Rivaling HBO’s CHERNOBYL in terms of raw drama, Netflix’s THE DAYS is a powerful story that cements the adage that truth is sometimes stranger than fiction. In 2011, Japan suffered a triple whammy: a devastating earthquake, resulting 14-meter-tall tsunami, and subsequent nuclear disaster that rivaled Chernobyl in terms of danger. Sticking as close to the facts as possible, THE DAYS presents a gripping tale of the tragedy as experienced by the workers at the Fukushima nuclear power plant.

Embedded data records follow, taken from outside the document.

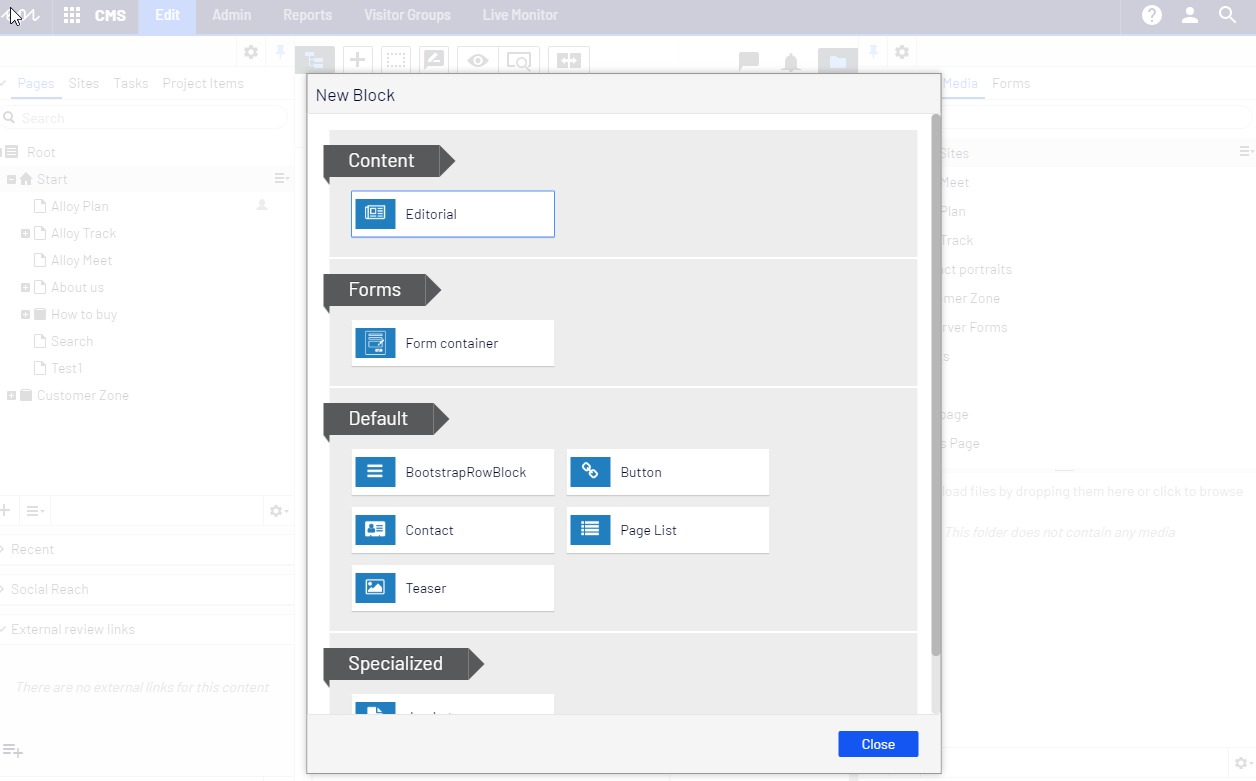This screenshot has width=1256, height=781.
Task: Close the New Block dialog
Action: pyautogui.click(x=877, y=744)
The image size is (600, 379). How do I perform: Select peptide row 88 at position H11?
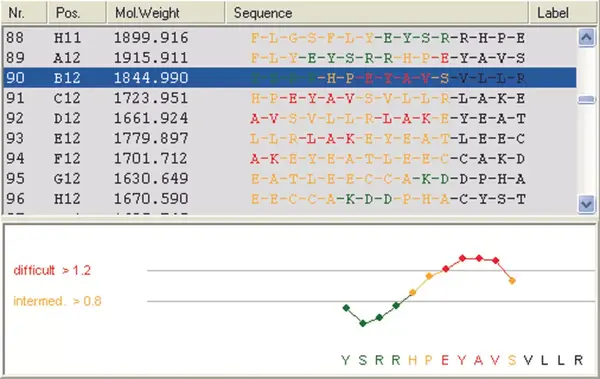(x=290, y=38)
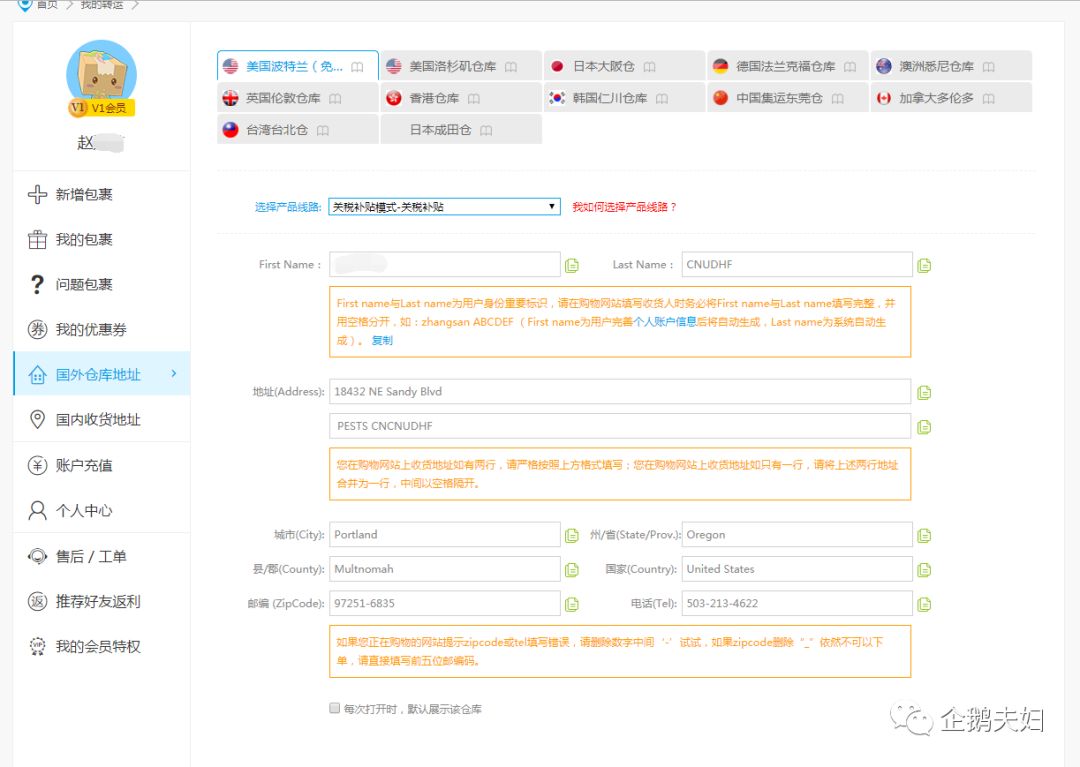Open 香港仓库 warehouse tab
Screen dimensions: 1080x767
(434, 98)
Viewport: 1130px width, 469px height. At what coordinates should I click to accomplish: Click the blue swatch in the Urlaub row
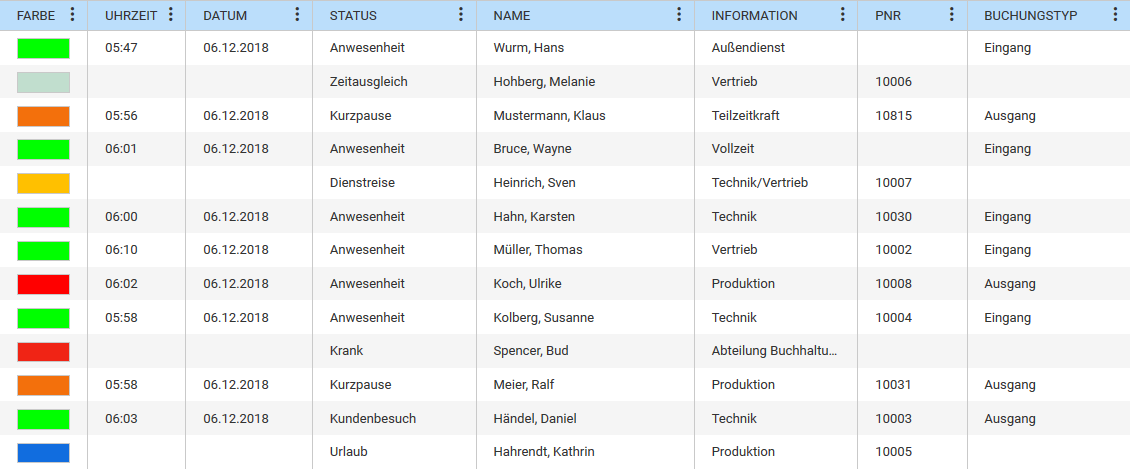click(x=43, y=452)
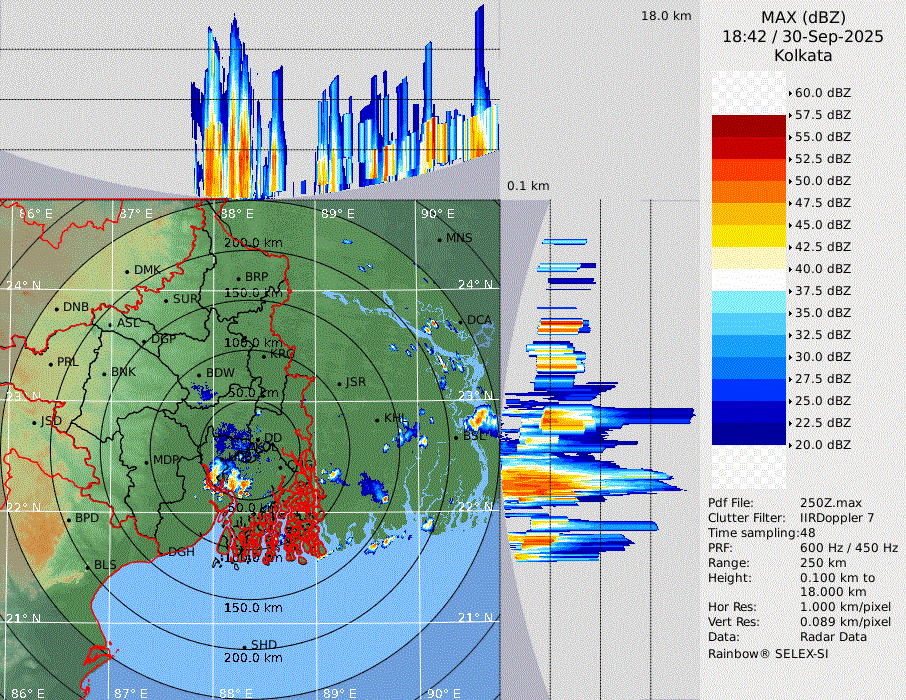Select the white swatch between 40.0 and 37.5 dBZ
This screenshot has width=906, height=700.
tap(749, 280)
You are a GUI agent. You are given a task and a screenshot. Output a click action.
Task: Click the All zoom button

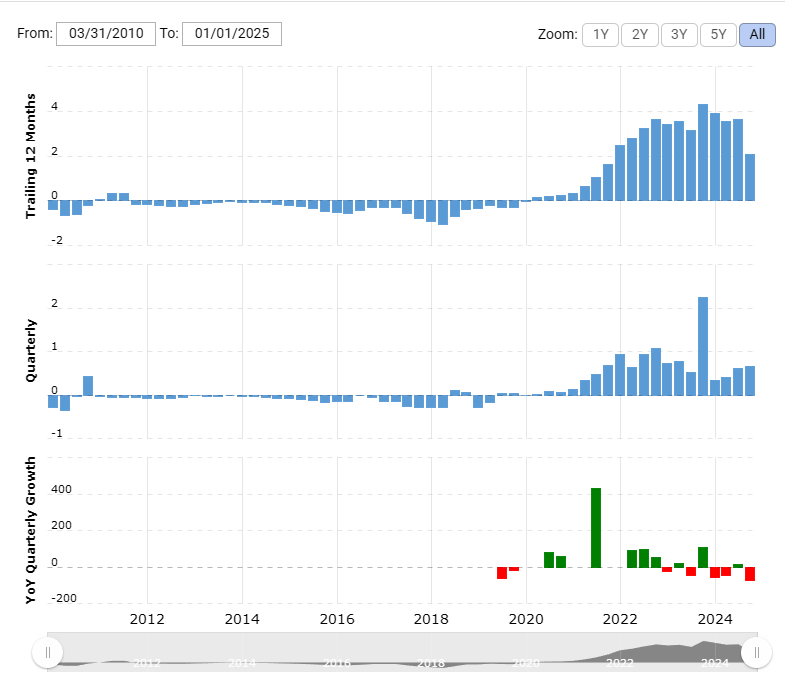[x=757, y=35]
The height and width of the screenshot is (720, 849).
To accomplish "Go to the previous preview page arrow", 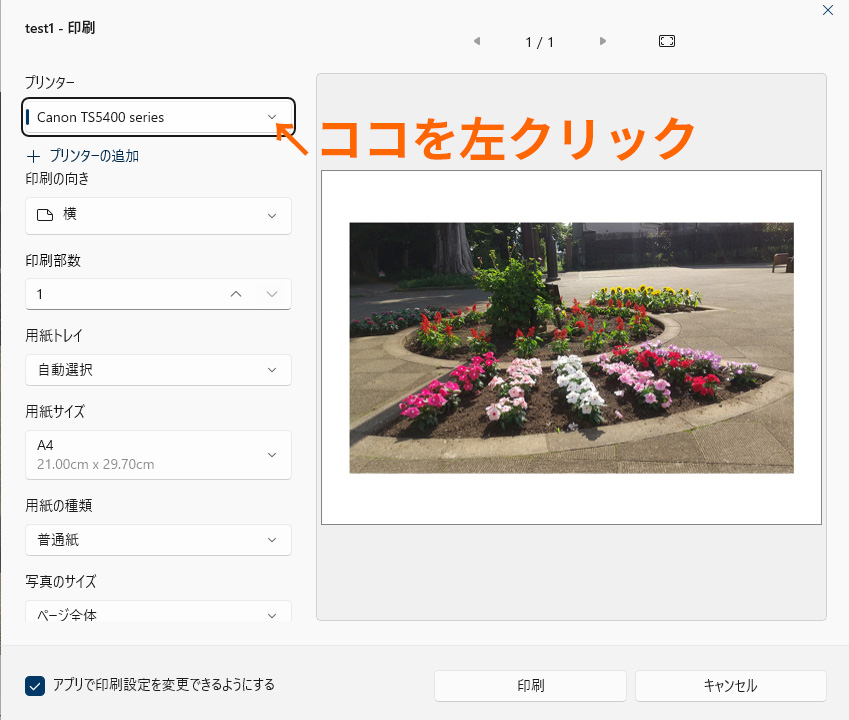I will [477, 41].
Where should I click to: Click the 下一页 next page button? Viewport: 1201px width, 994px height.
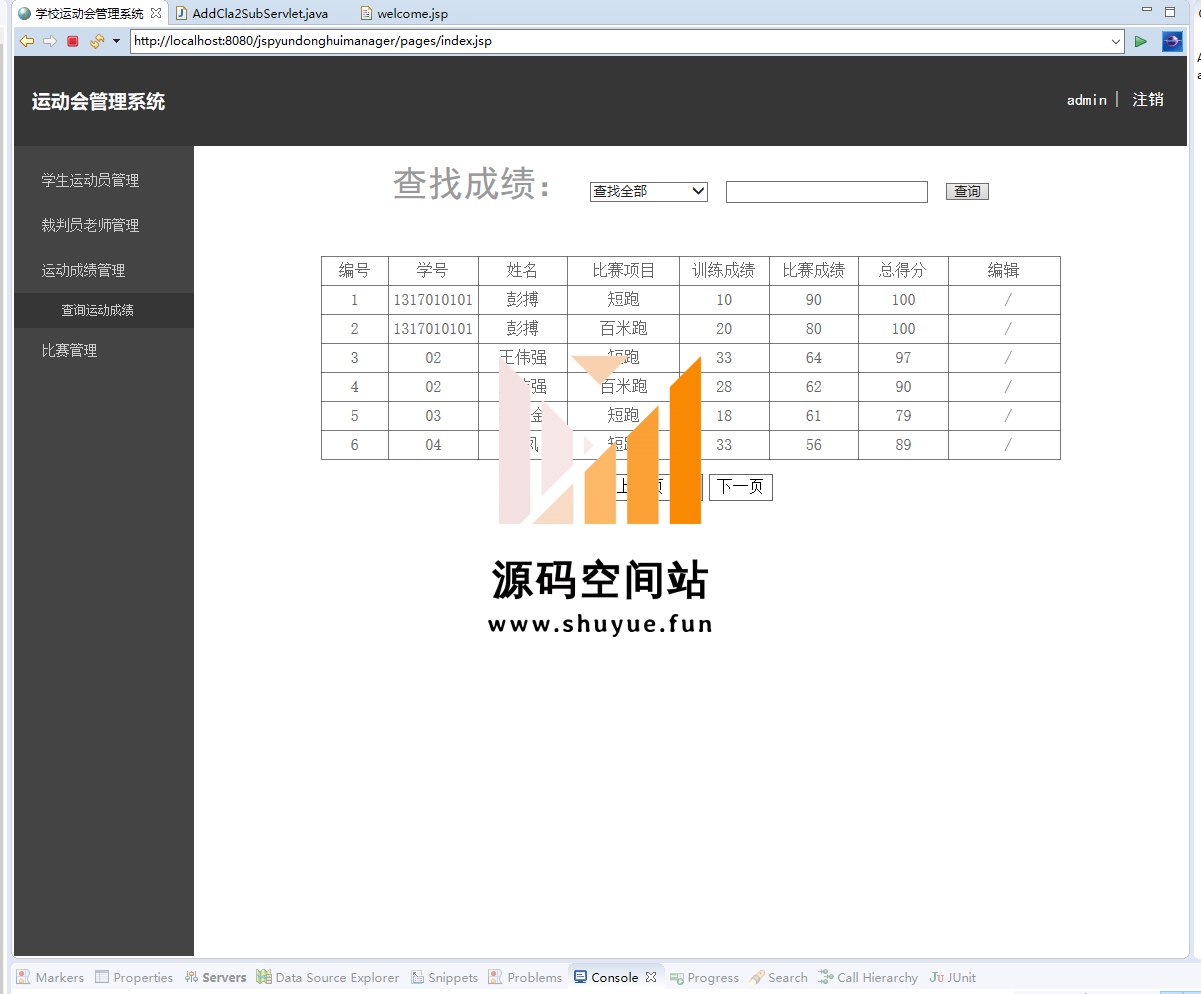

As for the disaster, it could have been even more devastating. The earthquake and tsunami knocked out power to the nuclear reactors, resulting in the workers being unable to cycle water to manage the reactor temperatures and resulting pressure. They couldn’t even use their instruments to monitor what was going on. As the fuel rods became exposed and melted down, they released radiation and triggered catastrophic explosions. In time, they threatened to spread radiation across Japan, making at least half the country uninhabitable for generations. Luckily for the world, they didn’t, though for days the reactors were almost fully out of control, and important mechanisms to fix the problem weren’t even approachable for humans due to high radiation levels.
The Japanese miniseries follows an ensemble cast of actors playing various workers, managers, and executives at the power company managing the plant, along with politicians and military personnel trying to stave off disaster. The script masterfully portrays people and institutions in crisis, showing them coming to grips with the disaster and working to solve unprecedented problems with ingenuity, only for cascading effects to thwart them and create new, even bigger problems. The politicians and company executives often get in the way, sometimes out of frustration for lack of information and other times for optics, until they realize what all of Japan is facing and pull out all the stops to help.
Similarly, the managers and workers at the plant slowly realize how hopeless their situation is and struggle emotionally to remain on duty and fight to the last possible second despite the odds and growing risks to dying horribly. One of the things that I loved about CHERNOBYL was the incredible heroism involved in preventing an incredible national and global disaster, and this is on full display in THE DAYS. Also the realism in depicting the reverse: the horror and despair, people cracking under the strain. In one scene, a nuclear expert watching an explosion erupt at the plant falls to his knees keening like a dying animal, and I think he was speaking for all of them, what was going on in their heads.
Overall, I loved this one. A disaster miniseries that is gripping, horrifying, inspiring, and true.